South America (figure 1) integrates 14 countries, 10 of which belong to the Latin American region and will be part of this analysis. As it happens with the rest of the region, South America has significant social inequities that are expressed in its demographics, health and educational indicators. This region had a historic relevant role in the development health thinking and its social determinants, even before WHO Commission was established, and expressed through the Latin American movement of Social Medicine.1

Figure 1

The South American region.

Between 1990 and 2010, all the countries have reduced their infant mortality rate (IMR) and under 5 mortality rate (U5MR) (table 1). As long as the IMR and U5MR reduction improves, the rank of the main causes of death and disease changes. In those countries with high IMR, perinatal health problems are followed by acute respiratory infections and congenital malformations. In those countries with lower IMR rates, prematurity, congenital malformations and complications during early neonatal period become the main causes. Significant U5MR reductions were achieved by Peru and Brazil as a consequence of the utilisation of measures that impact in life conditions and integrated management of childhood illnesses. Average country reductions mask the existing inequity gaps within countries. For example, the IMR ratio between indigenous and non-indigenous populations ranges from 1.11 in Chile to 2.3 in Ecuador.

Table 1

Overall reduction (%) of infant mortality rate (IMR*) and under 5 mortality rate (U5MR†) in South America (1990–2010)

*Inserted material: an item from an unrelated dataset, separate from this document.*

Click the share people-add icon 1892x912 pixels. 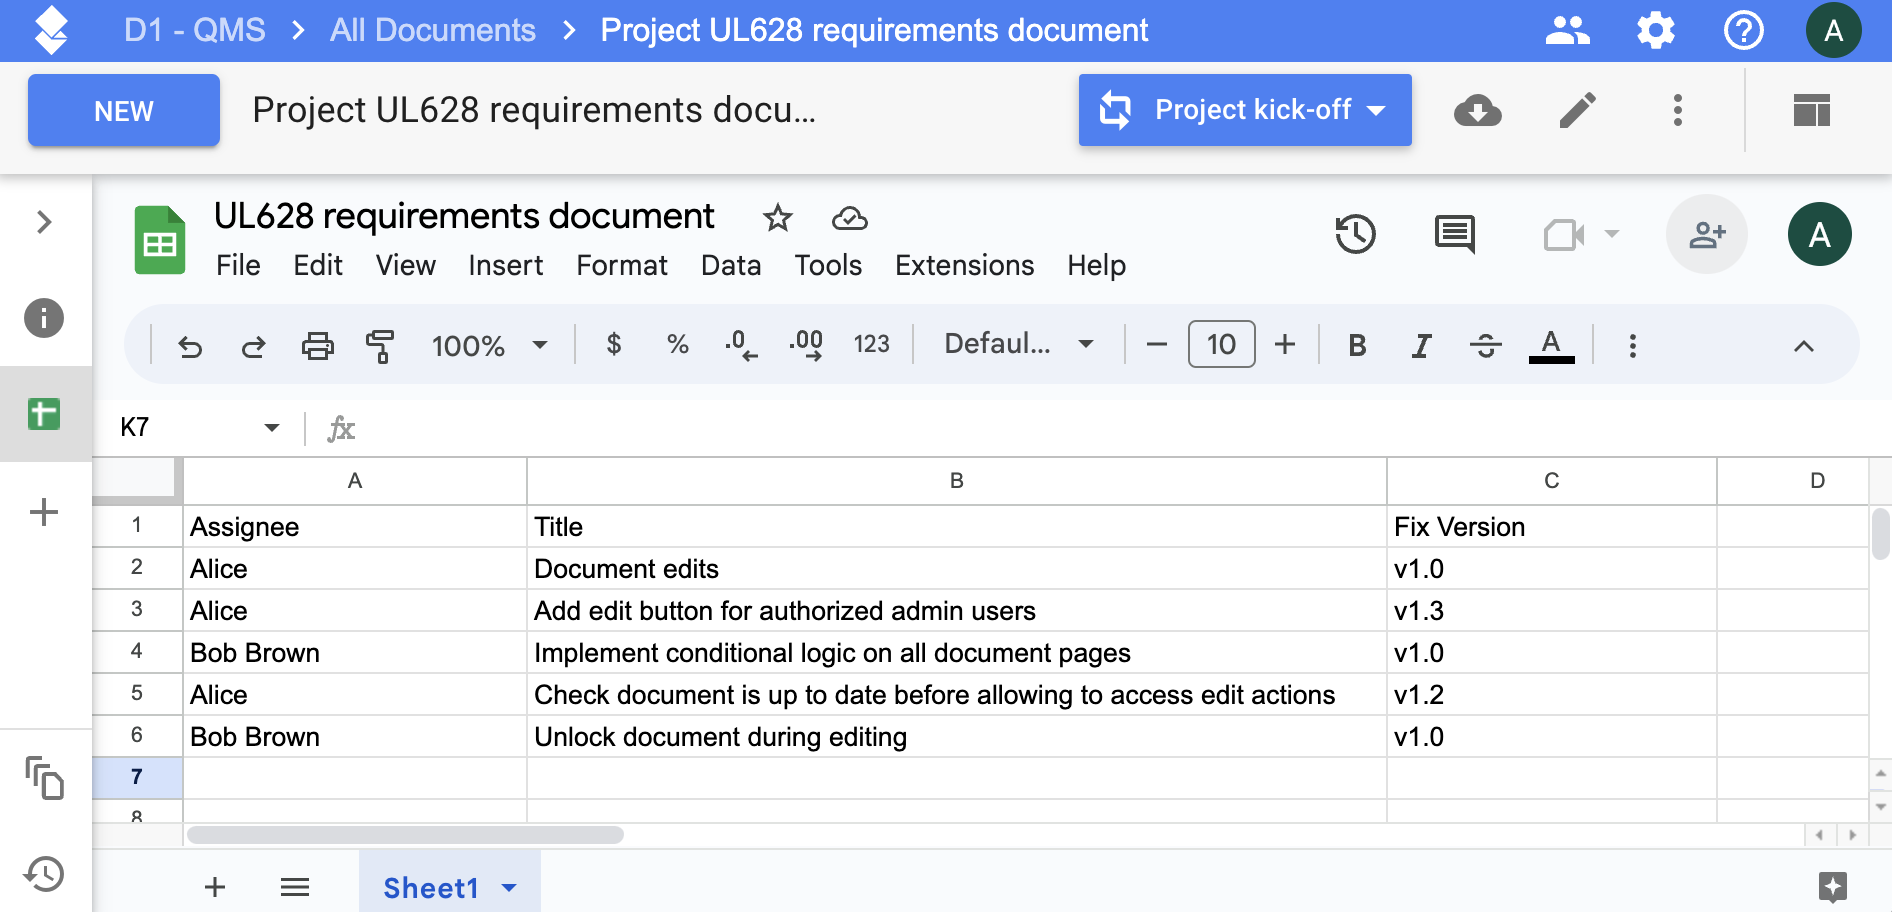1706,235
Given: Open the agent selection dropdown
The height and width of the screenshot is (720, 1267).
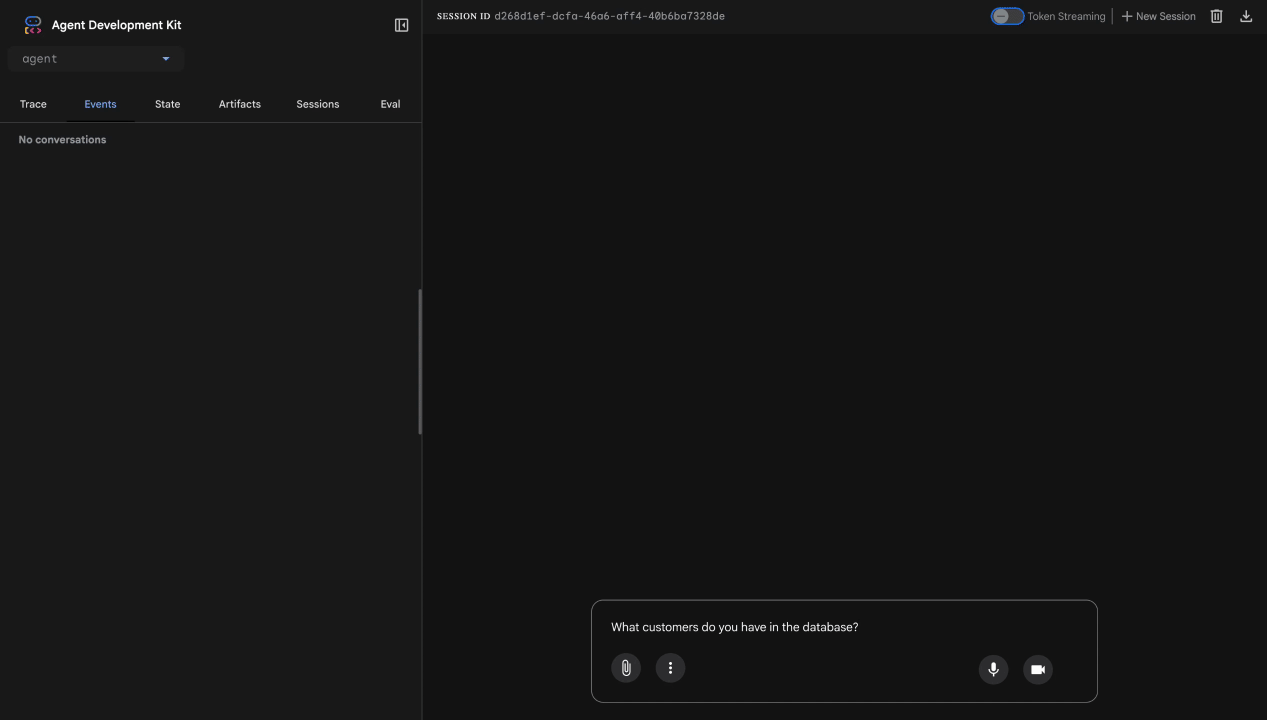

Table 2 shows those health problems related to communicable, maternal, neonatal, and nutritional disorders and injuries that affect young populations.2 The region is divided into three subregions (Andean, Tropical and Southern). Colombia and Venezuela are considered separately. Epidemiological transition is represented as a trend of first ranked health problems for 1990 and 2010. Using an arrow diagram, trends can show no variation, increase or decrease in magnitude. Colombia and Venezuela show similar profiles to Southern countries with interpersonal violence as a highly ranked health problem. Changes in child health paradigms are also the result of new transitions such as moving from inter-sectoral approaches to Health in All Policies.3

Table 2

Global burden of disease 2010 arrow diagram in South America

The right to child health

Guaranteeing children the right to health4 includes state actions on the determinants of health (balanced nutrition, quality housing, essential public services, decent work for parents, basic sanitation, including water, healthy environment, education, clothing and appropriate health services across the life span).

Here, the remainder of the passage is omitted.